**Supplied data:**
[start]
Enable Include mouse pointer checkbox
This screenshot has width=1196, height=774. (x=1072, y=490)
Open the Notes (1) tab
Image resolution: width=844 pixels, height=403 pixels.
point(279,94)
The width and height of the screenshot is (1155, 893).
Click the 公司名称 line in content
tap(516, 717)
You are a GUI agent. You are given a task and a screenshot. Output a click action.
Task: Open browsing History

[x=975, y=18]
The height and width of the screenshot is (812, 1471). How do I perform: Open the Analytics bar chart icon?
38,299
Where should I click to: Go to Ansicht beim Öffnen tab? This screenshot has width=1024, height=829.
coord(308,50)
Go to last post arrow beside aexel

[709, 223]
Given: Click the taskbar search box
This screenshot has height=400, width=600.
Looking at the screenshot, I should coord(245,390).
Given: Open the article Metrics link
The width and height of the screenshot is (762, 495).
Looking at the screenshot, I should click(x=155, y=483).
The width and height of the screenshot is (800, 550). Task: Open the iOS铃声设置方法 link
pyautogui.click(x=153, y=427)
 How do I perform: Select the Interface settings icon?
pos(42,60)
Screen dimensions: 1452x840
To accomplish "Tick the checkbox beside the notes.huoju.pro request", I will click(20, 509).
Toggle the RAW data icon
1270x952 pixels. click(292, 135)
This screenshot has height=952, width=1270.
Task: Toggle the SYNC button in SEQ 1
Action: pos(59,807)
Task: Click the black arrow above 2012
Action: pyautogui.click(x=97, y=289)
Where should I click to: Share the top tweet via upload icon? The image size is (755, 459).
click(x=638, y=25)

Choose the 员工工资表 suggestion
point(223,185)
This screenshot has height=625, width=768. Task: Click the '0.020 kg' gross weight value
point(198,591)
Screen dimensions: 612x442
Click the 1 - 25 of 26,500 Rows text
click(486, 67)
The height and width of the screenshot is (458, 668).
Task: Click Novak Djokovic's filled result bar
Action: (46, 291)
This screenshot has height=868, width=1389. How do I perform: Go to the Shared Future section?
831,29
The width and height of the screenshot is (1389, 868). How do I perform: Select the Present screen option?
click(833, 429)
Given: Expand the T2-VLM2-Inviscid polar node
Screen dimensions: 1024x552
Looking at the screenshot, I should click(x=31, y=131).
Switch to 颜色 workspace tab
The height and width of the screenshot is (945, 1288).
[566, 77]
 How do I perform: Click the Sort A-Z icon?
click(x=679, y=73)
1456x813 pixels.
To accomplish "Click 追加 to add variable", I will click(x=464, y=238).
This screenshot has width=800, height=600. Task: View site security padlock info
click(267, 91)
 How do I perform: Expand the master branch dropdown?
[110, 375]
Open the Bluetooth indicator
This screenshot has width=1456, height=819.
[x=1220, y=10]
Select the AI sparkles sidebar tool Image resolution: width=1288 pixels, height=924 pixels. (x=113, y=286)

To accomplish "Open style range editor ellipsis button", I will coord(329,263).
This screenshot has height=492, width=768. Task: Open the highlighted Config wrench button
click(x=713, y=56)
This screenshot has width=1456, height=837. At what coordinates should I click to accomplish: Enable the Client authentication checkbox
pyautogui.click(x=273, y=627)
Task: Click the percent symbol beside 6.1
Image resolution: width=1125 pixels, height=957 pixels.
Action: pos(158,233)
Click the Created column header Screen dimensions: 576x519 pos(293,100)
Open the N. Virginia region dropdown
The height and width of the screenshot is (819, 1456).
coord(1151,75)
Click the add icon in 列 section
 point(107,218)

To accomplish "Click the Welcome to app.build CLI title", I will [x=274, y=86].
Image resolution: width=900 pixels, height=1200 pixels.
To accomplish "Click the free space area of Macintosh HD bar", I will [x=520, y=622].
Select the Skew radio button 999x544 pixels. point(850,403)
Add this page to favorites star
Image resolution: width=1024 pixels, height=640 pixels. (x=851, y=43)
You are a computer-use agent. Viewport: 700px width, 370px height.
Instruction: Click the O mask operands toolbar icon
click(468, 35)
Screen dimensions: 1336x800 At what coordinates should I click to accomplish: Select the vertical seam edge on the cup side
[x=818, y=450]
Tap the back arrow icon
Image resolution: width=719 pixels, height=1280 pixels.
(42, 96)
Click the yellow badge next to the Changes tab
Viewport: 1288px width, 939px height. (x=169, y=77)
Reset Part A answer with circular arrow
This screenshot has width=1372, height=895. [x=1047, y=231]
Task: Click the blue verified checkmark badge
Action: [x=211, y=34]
[end]
**Task requirements:**
Write out all of the material above line for line, without changing anything.

**Reply to the task:**
Enable Include mouse pointer checkbox
This screenshot has width=1196, height=774. (x=1072, y=490)
Open the Notes (1) tab
Image resolution: width=844 pixels, height=403 pixels.
point(279,94)
The width and height of the screenshot is (1155, 893).
Click the 公司名称 line in content
tap(516, 717)
You are a GUI agent. You are given a task and a screenshot. Output a click action.
Task: Open browsing History

[x=975, y=18]
The height and width of the screenshot is (812, 1471). How do I perform: Open the Analytics bar chart icon?
38,299
Where should I click to: Go to Ansicht beim Öffnen tab? This screenshot has width=1024, height=829.
coord(308,50)
Go to last post arrow beside aexel

[709, 223]
Given: Click the taskbar search box
This screenshot has height=400, width=600.
Looking at the screenshot, I should coord(245,390).
Given: Open the article Metrics link
The width and height of the screenshot is (762, 495).
Looking at the screenshot, I should click(x=155, y=483).
The width and height of the screenshot is (800, 550). Task: Open the iOS铃声设置方法 link
pyautogui.click(x=153, y=427)
 How do I perform: Select the Interface settings icon?
pos(42,60)
Screen dimensions: 1452x840
To accomplish "Tick the checkbox beside the notes.huoju.pro request", I will click(20, 509).
Toggle the RAW data icon
1270x952 pixels. click(292, 135)
This screenshot has height=952, width=1270.
Task: Toggle the SYNC button in SEQ 1
Action: pos(59,807)
Task: Click the black arrow above 2012
Action: pyautogui.click(x=97, y=289)
Where should I click to: Share the top tweet via upload icon? The image size is (755, 459).
click(x=638, y=25)

Choose the 员工工资表 suggestion
point(223,185)
This screenshot has height=625, width=768. Task: Click the '0.020 kg' gross weight value
point(198,591)
Screen dimensions: 612x442
Click the 1 - 25 of 26,500 Rows text
click(486, 67)
The height and width of the screenshot is (458, 668).
Task: Click Novak Djokovic's filled result bar
Action: (46, 291)
This screenshot has height=868, width=1389. How do I perform: Go to the Shared Future section?
831,29
The width and height of the screenshot is (1389, 868). How do I perform: Select the Present screen option?
click(833, 429)
Given: Expand the T2-VLM2-Inviscid polar node
Screen dimensions: 1024x552
Looking at the screenshot, I should click(x=31, y=131).
Switch to 颜色 workspace tab
The height and width of the screenshot is (945, 1288).
[566, 77]
 How do I perform: Click the Sort A-Z icon?
click(x=679, y=73)
1456x813 pixels.
To accomplish "Click 追加 to add variable", I will click(x=464, y=238).
This screenshot has width=800, height=600. Task: View site security padlock info
click(267, 91)
 How do I perform: Expand the master branch dropdown?
[110, 375]
Open the Bluetooth indicator
This screenshot has width=1456, height=819.
[x=1220, y=10]
Select the AI sparkles sidebar tool Image resolution: width=1288 pixels, height=924 pixels. (x=113, y=286)

To accomplish "Open style range editor ellipsis button", I will coord(329,263).
This screenshot has height=492, width=768. Task: Open the highlighted Config wrench button
click(x=713, y=56)
This screenshot has width=1456, height=837. At what coordinates should I click to accomplish: Enable the Client authentication checkbox
pyautogui.click(x=273, y=627)
Task: Click the percent symbol beside 6.1
Image resolution: width=1125 pixels, height=957 pixels.
Action: pos(158,233)
Click the Created column header Screen dimensions: 576x519 pos(293,100)
Open the N. Virginia region dropdown
The height and width of the screenshot is (819, 1456).
coord(1151,75)
Click the add icon in 列 section
 point(107,218)

To accomplish "Click the Welcome to app.build CLI title", I will [x=274, y=86].
Image resolution: width=900 pixels, height=1200 pixels.
To accomplish "Click the free space area of Macintosh HD bar", I will [x=520, y=622].
Select the Skew radio button 999x544 pixels. point(850,403)
Add this page to favorites star
Image resolution: width=1024 pixels, height=640 pixels. (x=851, y=43)
You are a computer-use agent. Viewport: 700px width, 370px height.
Instruction: Click the O mask operands toolbar icon
click(468, 35)
Screen dimensions: 1336x800 At what coordinates should I click to accomplish: Select the vertical seam edge on the cup side
[x=818, y=450]
Tap the back arrow icon
Image resolution: width=719 pixels, height=1280 pixels.
(42, 96)
Click the yellow badge next to the Changes tab
Viewport: 1288px width, 939px height. (x=169, y=77)
Reset Part A answer with circular arrow
This screenshot has width=1372, height=895. [x=1047, y=231]
Task: Click the blue verified checkmark badge
Action: [x=211, y=34]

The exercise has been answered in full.